Thus, Article 6 of the sublease demonstrates that the debtor and Sublime intended to enter into a sublease as opposed to an assignment.
4. PERFORMANCE BY SUBLESSOR. Any obligation of Sublessor which is contained in this Sublease by the incorporation by reference of the provisions of the Main Lease may be observed or performed by Sublessor using reasonable efforts to cause the landlord under the Main Lease to observe and/or perform the same, and Sublessor shall have a reasonable time to enforce its rights to cause such observance or performance. Sublessor shall not be required to furnish, supply or install anything under Articles 4, 9 or Rider Articles 45, 46, 49, 53, or 63 of the Main Lease. Subtenant shall not in any event have any rights in respect of the Subleased Premises greater than Sublessor's rights under the Main Lease, and, notwithstanding any provision to the contrary, as to obligations contained in this Sublease by the incorporation by reference of the provisions of the Main Lease, Sublessor shall not be required to make any payment or perform any obligation, and Sublessor shall have no liability to Subtenant for any matter whatsoever*, except for Sublessor's obligation to pay the rent and additional rent due under the Main Lease and for Sublessor's obligation to use reasonable efforts, upon request of Subtenant, to cause the landlord under the Main Lease to observe and/or perform its obligations under the Main Lease. Sublessor shall not be responsible for any failure or interruption, for any reason whatsoever, of the services or facilities that may be appurtenant to or supplied at the building of which the Subleased Premises are a part by the landlord under the Main Lease or otherwise, including, without limitation, heat, airconditioning, water, elevator service and cleaning service, if any; and no failure to furnish, or interruption of, any such services or facilities shall give rise to any (a) abatement, diminution or reduction of Subtenant's obligations under this Sublease, (b) constructive eviction, whether in whole or in part, or (c) liability on the part of Sublessor.**
* Under the main lease.
** Nothing contained herein shall serve to relieve the Sublessor from liability to Subtenant for any loss or damage which Subtenant may suffer by reason of any breach of the Main Lease by Sublessor.

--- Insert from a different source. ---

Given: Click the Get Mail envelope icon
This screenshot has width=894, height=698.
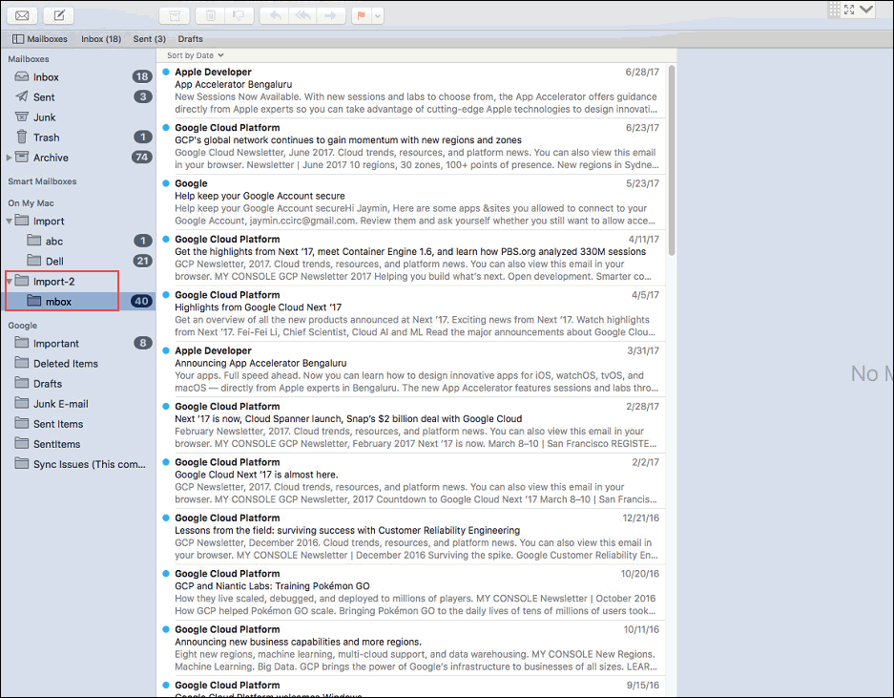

Section 365(k) of the Bankruptcy Code provides that once the trustee, or debtor, assumes an unexpired lease and assigns said lease to a third party, then the third party becomes fully liable under the lease and the trustee or debtor is relieved of any liability resulting from the breach of said lease after the assignment has been executed. 11 U.S.C. § 365(k); In re Pin Oaks Apartments, 7 B.R. 364, 6 BCD 1396 (Bkrtcy.S.D. Texas 1980).
Thus, the fact that the debtor retained its liability to the landlord under the sublease for the rent obligations stated in the prime lease demonstrates that the debtor and Sublime have entered into a sublease arrangement.
Predicated on the Court's finding that the agreement between Sublime and the debtor constitutes a sublease, the Court's focus will be on the debtor's ability to provide adequate assurance of future performance of the financial obligations contained in the prime lease.
The debtor proposes three levels of adequate assurance that it can perform the financial obligations under the prime lease; to wit, (1) the income stream generated by the sublease program is sufficient to satisfy the rent obligations under the prime lease; (2) the introduction of Wards Company, Inc. as a probable merger partner; and (3) the viability of the "Labels for Less" operations.
With respect to the debtor's income stream theory, Crimmins testified that the sublease program is presently generating $700,000 in annual income and this figure is projected to increase to $900,000. The landlord's only response is that the $900,000 figure is a mere projection that may or may not occur.
This Court has previously held that the debtor's sublease program, in conjunction with the proposed merger between the debtor and Wards Co., Inc., constitutes sufficient assurance of future performance by the debtor. In re Lafayette Radio Electronics Corporation, et al, supra.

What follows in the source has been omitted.